How to select and handling of fude

How to select and handling of fude

How to Choose a Fude

1. Fude Types by Material

Most fude are made from animal hair. Some are made from plant or bird feather. Fude can be divided into a few types depending upon its characteristic hairs as shown below. Different material produces different strokes.

  • Soft fude: goat, weasel
  • Hard fude: horse, weasel, raccoon, Berkshire pig
  • Rare fude: fowl, peacock, sambar, badger, rabbit, bamboo, straw
  • Kengou fude: Mixture of different types of soft and hard hairs in order to add resilience

2. Hair Quality

If a product name has “ko” as a prefix, its hairs have been matured for more than 30 years.
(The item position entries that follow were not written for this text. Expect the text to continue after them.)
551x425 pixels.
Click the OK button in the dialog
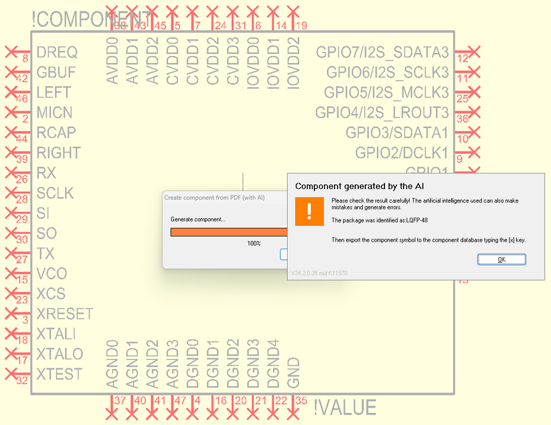[x=501, y=259]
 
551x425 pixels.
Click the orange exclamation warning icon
[x=308, y=211]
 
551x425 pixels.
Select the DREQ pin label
[x=57, y=52]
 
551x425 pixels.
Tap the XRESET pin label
[x=65, y=314]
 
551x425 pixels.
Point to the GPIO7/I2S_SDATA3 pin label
[x=382, y=52]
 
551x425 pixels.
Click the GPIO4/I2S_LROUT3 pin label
[x=382, y=113]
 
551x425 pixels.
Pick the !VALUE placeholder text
[x=345, y=407]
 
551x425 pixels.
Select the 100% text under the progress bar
[x=253, y=243]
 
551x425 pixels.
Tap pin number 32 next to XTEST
[x=22, y=381]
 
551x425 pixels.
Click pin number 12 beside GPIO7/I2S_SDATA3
[x=463, y=59]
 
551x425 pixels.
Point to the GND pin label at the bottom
[x=295, y=373]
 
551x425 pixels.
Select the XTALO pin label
[x=60, y=354]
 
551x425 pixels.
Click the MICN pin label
[x=55, y=113]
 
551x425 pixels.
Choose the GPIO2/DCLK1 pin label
[x=401, y=153]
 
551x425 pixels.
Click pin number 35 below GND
[x=301, y=400]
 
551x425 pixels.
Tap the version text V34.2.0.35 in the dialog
[x=319, y=273]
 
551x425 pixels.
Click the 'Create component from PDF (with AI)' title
[x=214, y=198]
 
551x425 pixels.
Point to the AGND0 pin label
[x=111, y=365]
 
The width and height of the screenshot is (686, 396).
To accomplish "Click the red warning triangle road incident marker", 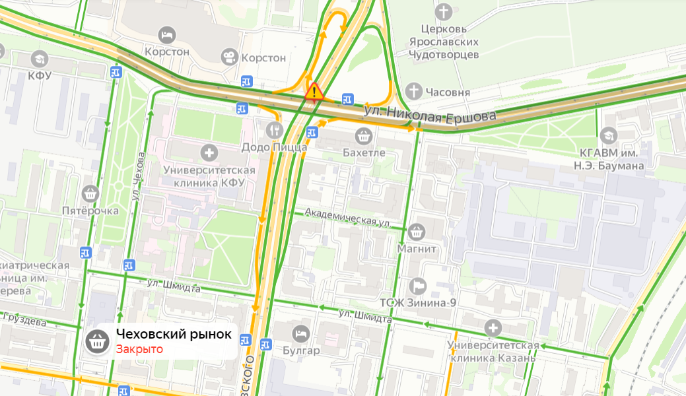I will point(314,92).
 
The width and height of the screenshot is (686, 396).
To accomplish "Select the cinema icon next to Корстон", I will point(229,57).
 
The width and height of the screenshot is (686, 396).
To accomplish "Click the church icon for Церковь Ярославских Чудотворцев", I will point(444,12).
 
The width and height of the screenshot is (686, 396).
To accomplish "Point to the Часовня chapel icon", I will point(413,92).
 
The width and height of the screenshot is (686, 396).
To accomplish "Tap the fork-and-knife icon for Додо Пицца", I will point(275,129).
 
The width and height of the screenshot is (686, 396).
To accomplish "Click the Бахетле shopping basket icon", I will point(363,136).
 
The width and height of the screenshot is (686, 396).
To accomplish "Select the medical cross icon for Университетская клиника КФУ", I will point(209,153).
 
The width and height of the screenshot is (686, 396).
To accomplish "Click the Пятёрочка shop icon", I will point(90,193).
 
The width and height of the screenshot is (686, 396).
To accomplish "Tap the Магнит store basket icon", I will point(416,232).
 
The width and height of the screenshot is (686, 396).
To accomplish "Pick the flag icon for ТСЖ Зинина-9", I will point(418,286).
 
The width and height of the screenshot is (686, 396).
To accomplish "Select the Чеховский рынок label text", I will point(174,335).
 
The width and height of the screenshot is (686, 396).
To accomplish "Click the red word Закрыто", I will point(139,349).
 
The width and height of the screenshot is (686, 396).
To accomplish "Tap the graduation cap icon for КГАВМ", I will point(608,135).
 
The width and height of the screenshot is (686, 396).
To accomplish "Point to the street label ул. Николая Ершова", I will point(430,115).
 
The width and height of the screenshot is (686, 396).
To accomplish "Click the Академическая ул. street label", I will point(347,218).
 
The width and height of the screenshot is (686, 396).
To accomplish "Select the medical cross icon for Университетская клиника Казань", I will point(493,327).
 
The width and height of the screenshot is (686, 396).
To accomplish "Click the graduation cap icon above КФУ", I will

We have many inquiries about the quality level of the different goat hairs, which is shown below. Individual products of the same quality level may have different prices.


Mane and tail hairs of a horse are traded at a premium. The price of Japanese horse hair is several times higher than that of Chinese. Japanese horse hairs deliver a more delicate, softer stroke.

3. Bristle Finish

  • Normal: A somewhat rounded bristle. With more prolonged usage, its hair volume decreases, and thus it will become easier to manipulate.
  • Zurashi: With less hair volume than the normal finish, its toe can split and close easily. Some calligraphers can even draw the fine lines of their seals with it. It delivers a thinner, sharper first stroke
  • Sakiyose: Its thicker bristle provides a grander stroke, but is harder to manipulate.
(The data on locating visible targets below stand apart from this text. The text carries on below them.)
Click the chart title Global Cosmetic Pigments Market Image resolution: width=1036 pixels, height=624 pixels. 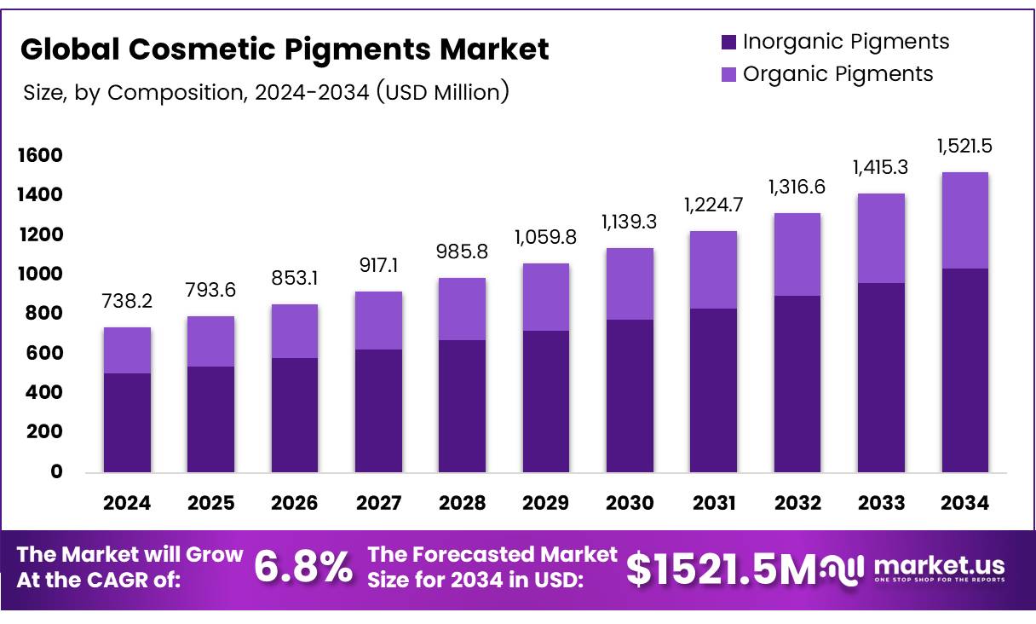(x=285, y=49)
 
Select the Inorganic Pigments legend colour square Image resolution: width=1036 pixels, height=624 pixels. (x=728, y=42)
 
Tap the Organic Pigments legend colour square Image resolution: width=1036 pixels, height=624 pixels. (x=728, y=74)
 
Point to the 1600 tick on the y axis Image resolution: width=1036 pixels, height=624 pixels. (x=38, y=155)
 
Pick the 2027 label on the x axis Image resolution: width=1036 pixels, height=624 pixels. (x=377, y=503)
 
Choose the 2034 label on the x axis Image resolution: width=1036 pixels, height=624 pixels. (x=964, y=503)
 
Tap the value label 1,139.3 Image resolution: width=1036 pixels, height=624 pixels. (x=630, y=222)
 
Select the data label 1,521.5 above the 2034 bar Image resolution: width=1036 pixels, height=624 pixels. (x=964, y=146)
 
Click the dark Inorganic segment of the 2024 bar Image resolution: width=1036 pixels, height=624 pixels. (x=127, y=422)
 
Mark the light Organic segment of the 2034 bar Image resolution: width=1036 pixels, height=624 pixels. (x=964, y=220)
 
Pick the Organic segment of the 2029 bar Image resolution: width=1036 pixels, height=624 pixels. (x=545, y=297)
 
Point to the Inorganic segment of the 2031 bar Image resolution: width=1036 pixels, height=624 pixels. (x=713, y=390)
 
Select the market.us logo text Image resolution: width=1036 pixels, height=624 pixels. (x=939, y=565)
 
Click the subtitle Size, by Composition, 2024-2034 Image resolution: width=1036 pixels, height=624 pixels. (x=265, y=92)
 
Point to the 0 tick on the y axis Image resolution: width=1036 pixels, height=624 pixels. (x=56, y=471)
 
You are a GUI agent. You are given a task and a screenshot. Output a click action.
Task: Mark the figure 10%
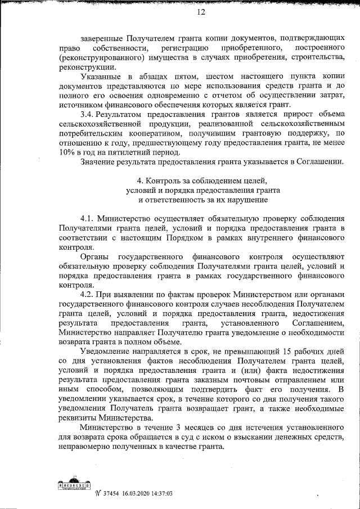coord(66,152)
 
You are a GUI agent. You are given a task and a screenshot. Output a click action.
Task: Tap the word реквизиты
coord(78,418)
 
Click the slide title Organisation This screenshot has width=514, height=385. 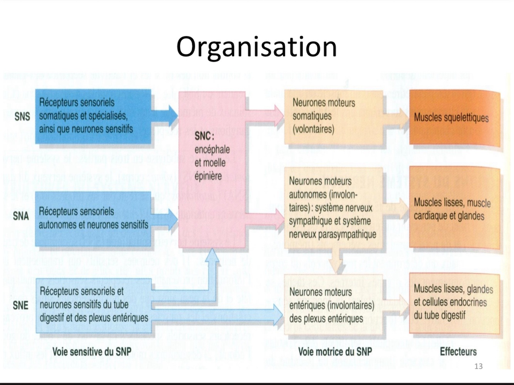[x=257, y=47]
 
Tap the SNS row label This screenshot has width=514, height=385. [x=22, y=116]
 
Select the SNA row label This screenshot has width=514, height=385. [x=21, y=215]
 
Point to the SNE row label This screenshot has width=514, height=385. [x=20, y=305]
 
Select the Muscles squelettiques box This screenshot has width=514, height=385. [x=455, y=118]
The proper handling of your fude

1. Initial Use - Softening up the starch-glued hairs


  • Large brush

    Using the tips of your fingers, gently rub the hairs back and forth to loosen up the strands. Start from the tip of the brush and slowly move down towards the thicker area.
    Do not press the starched hairs against a hard surface as it may damages the entire brush.
    If the hairs are firmly glued, rub them gently in lukewarm water. When the hairs are loosened up, wipe off the moisture.
    You may use the brush once its hairs become softer.

  • Small brush

    Soften up only one-third of the hair length starting from the tip and use that part only for writing.
    Applying the same softening method as the large brush, use the tips of your fingers to rub them gently, again slowly moving down from the tip.
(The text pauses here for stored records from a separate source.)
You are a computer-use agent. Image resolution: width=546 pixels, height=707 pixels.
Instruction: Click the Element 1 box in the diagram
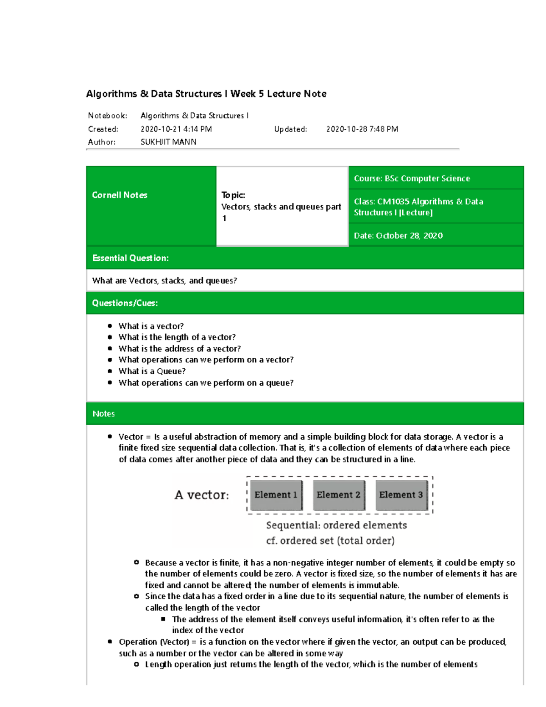coord(276,495)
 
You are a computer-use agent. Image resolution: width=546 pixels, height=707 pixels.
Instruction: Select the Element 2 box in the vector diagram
coord(339,495)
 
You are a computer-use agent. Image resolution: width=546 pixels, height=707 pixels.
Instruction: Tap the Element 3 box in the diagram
coord(401,495)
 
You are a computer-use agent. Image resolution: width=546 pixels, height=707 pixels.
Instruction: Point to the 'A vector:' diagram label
coord(202,495)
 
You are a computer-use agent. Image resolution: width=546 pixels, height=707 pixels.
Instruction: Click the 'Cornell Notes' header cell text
coord(120,195)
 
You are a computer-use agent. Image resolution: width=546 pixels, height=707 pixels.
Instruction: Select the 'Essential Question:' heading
coord(131,258)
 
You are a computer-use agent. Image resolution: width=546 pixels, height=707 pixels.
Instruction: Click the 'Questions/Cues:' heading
coord(125,303)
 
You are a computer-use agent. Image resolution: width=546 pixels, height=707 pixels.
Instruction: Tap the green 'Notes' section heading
coord(104,414)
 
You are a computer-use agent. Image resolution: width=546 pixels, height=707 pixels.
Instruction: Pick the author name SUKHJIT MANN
coord(168,142)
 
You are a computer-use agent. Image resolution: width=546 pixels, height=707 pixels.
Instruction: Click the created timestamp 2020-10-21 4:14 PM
coord(176,129)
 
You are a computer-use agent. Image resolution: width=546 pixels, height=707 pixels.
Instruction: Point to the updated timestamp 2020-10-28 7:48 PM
coord(362,129)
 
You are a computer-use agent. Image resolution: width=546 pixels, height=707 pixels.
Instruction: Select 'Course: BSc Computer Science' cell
coord(412,178)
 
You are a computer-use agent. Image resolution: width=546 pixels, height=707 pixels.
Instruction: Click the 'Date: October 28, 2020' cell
coord(398,236)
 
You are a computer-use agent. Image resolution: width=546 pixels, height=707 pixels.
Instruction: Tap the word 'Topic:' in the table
coord(233,195)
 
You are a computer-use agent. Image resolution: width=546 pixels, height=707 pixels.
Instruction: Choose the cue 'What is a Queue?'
coord(152,371)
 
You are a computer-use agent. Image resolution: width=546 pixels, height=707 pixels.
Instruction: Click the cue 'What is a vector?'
coord(151,326)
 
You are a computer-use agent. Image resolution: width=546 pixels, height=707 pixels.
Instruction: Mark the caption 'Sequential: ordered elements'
coord(336,525)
2. Washing and Maintenance

  • Large brush

    a. Fill a bowl with water. Place the hairs into it and gently rub their roots with the tips of your fingers in order to wash out leftover ink. Change the water and repeat the same action until no ink comes out.*1
    b. After rinsing thoroughly, squeeze out the moisture by lightly pinching the hairs with the tips of your fingers.
    c. When the moisture is removed, arrange the hairs in a cone shape.*2*3


  • Small brush

    a. Carefully rinse only the ink-soaked hair tip with water, or
    b. rotate the brush horizontally and gently rub the ink-soaked hair tip on a piece of wet paper to wipe off the ink. Repeat this process until the ink on the paper becomes thinner.
    c. When the moisture is removed, arrange the hairs into a cone shape.*2*3

    *1. Do not use soap or washing detergent. If ink is left to dry at the hair roots, it will cause split hair tips, and damaged hairs.
    *2. Do not put a cap over the brush tip. If the hairs are not completely dried, they will become musty and deteriorate thus causing loose and broken hairs.
    *3. If the hairs are dried without proper shaping, they will become tousled and thus be unsuitable for effective use the next time.





3. Drying

  • A. Find a well-ventilated shady area (or some place indoors)
  • B. Hang the brush with a brush tip down while maintaining the cone shape of the hairs.
  • C. Dry the hairs completely
  • * Beware of mold during a damp season.
  • * Special brush-hanging unit ("hikka") can be used.